Pipeline Auto Configuration (AutoML)#

[1]:
from autointent import Pipeline
/home/runner/.cache/pypoetry/virtualenvs/autointent-FDypUDHQ-py3.10/lib/python3.10/site-packages/sentence_transformers/cross_encoder/CrossEncoder.py:11: TqdmWarning: IProgress not found. Please update jupyter and ipywidgets. See https://ipywidgets.readthedocs.io/en/stable/user_install.html
  from tqdm.autonotebook import tqdm, trange

In this tutorial we will walk through pipeline auto configuration process.

Let us use small subset of popular clinc150 dataset for the demonstation.

[2]:
from autointent import Dataset

dataset = Dataset.from_hub("AutoIntent/clinc150_subset")
dataset
[2]:
{'train': Dataset({
     features: ['utterance', 'label'],
     num_rows: 60
 }),
 'oos': Dataset({
     features: ['utterance', 'label'],
     num_rows: 10
 })}
[3]:
dataset["train"][0]
[3]:
{'utterance': 'does acero in maplewood allow reservations', 'label': 0}

Search Space#

AutoIntent provides default search spaces for multi-label and single-label classification problems. One can utilize them by constructing Pipeline with factory default_optimizer:

[4]:
multiclass_pipeline = Pipeline.default_optimizer(multilabel=False)
multilabel_pipeline = Pipeline.default_optimizer(multilabel=True)

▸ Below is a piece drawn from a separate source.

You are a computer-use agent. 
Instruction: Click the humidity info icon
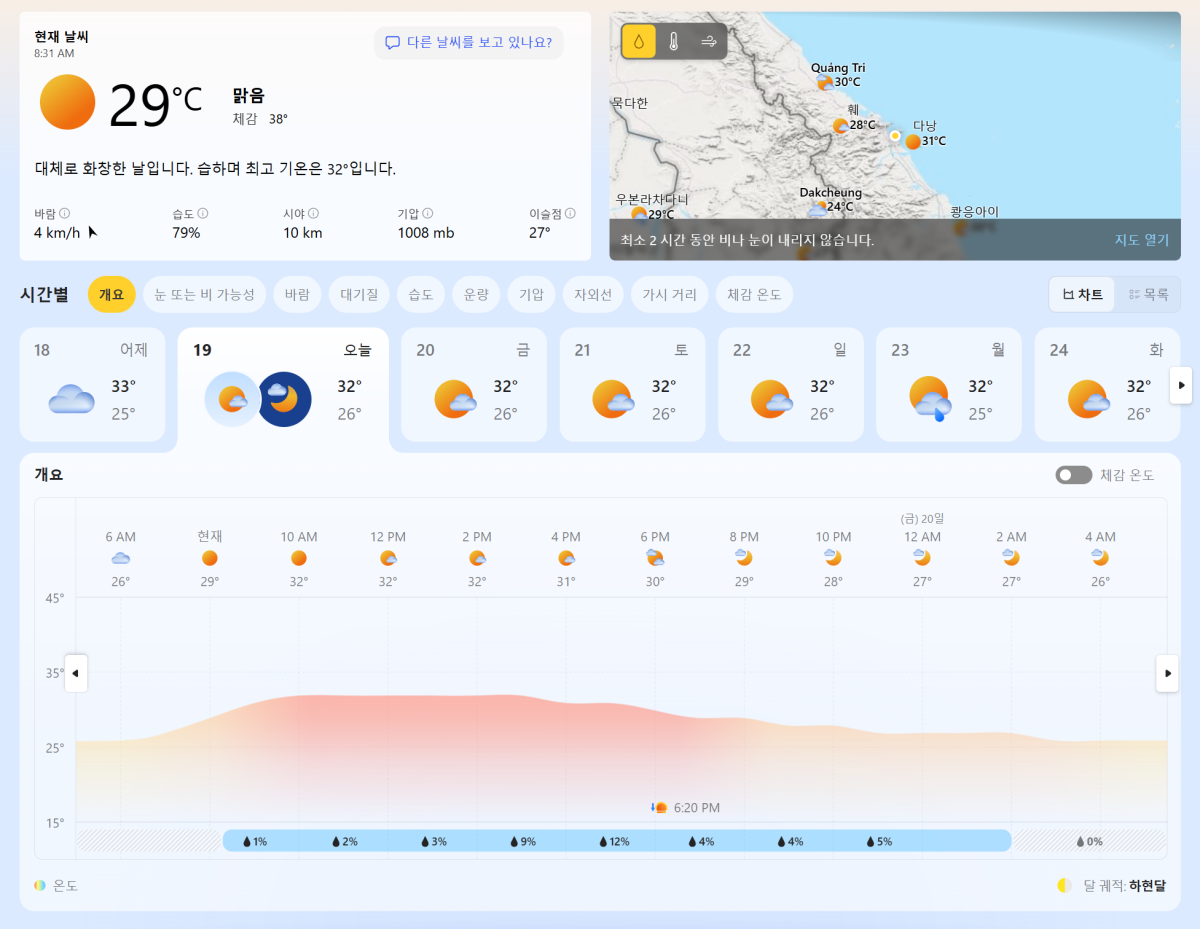pos(203,213)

One can explore its contents:

[5]:
from pprint import pprint

from autointent.utils import load_default_search_space

search_space = load_default_search_space(multilabel=True)
pprint(search_space)
[{'metric': 'retrieval_hit_rate_intersecting',
  'node_type': 'embedding',
  'search_space': [{'embedder_name': ['deepvk/USER-bge-m3'],
                    'k': [10],
                    'module_name': 'retrieval'}]},
 {'metric': 'scoring_roc_auc',
  'node_type': 'scoring',
  'search_space': [{'k': [3],
                    'module_name': 'knn',
                    'weights': ['uniform', 'distance', 'closest']},
                   {'module_name': 'linear'}]},
 {'metric': 'decision_accuracy',
  'node_type': 'decision',
  'search_space': [{'module_name': 'threshold', 'thresh': [0.5]},
                   {'module_name': 'adaptive'}]}]

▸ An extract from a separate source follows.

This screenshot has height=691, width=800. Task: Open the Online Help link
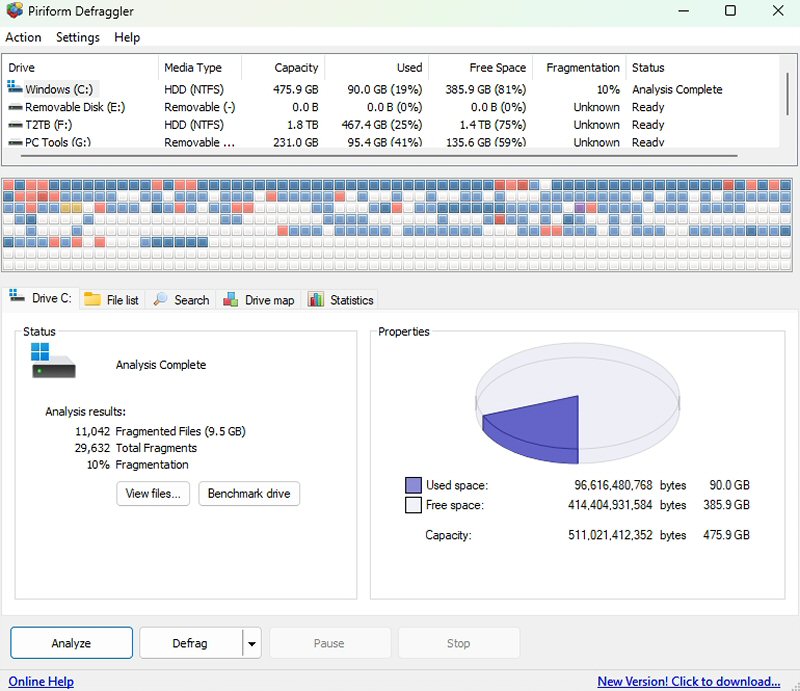point(41,681)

Search space is allowed to customize:

[6]:
search_space[1]["search_space"][0]["k"] = [1, 3]
custom_pipeline = Pipeline.from_search_space(search_space)

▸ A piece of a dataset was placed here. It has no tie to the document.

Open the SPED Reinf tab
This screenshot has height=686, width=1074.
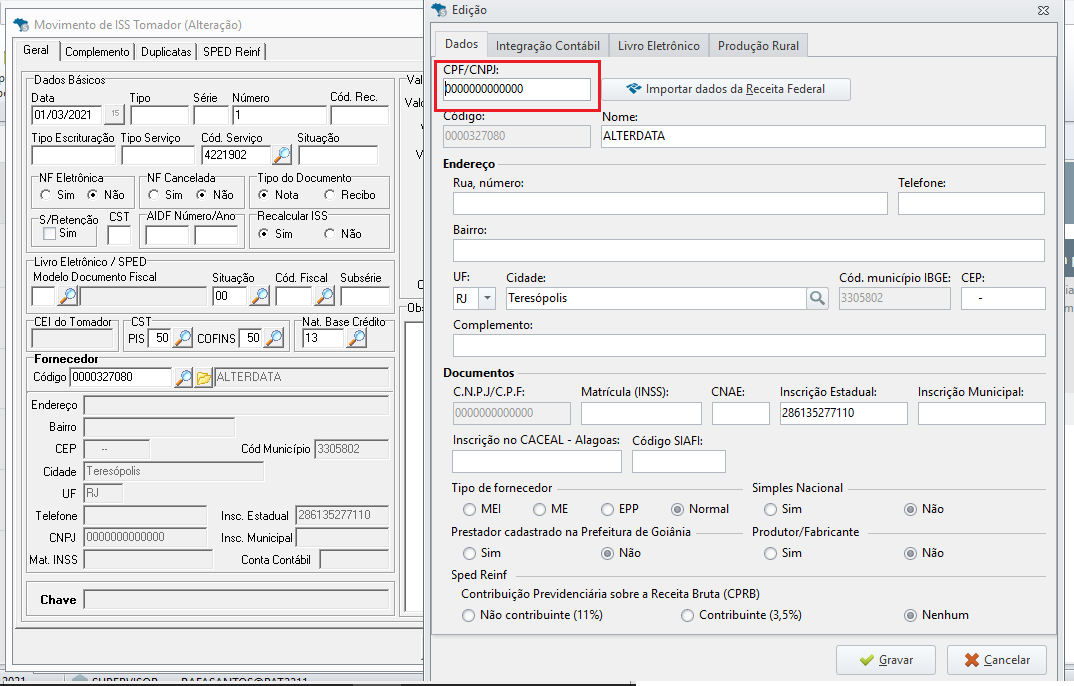pyautogui.click(x=232, y=52)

See tutorial 02_search_space_configuration on how the search space is structured.

Embedder Settings#

Embedder is one of the key components of AutoIntent. It affects both the quality of the resulting classifier and the efficiency of the auto configuration process.

To select embedding models for your optimization, you need to customize search space (02_search_space_configuration). Here, we will observe settings affecting efficiency.

Several options are customizable via EmbedderConfig. Defaults are the following:

[7]:
from autointent.configs import EmbedderConfig

embedder_config = EmbedderConfig(
    batch_size=32,
    max_length=None,
    use_cache=False,
)

To set selected settings, method set_config is provided:

[8]:
custom_pipeline.set_config(embedder_config)

Vector Index Settings#

VectorIndex is one of the key utilities of AutoIntent. During the auto-configuration process, lots of retrieval is used. By modifying VectorIndexConfig you can select whether to save built vector index into file system and where to save it.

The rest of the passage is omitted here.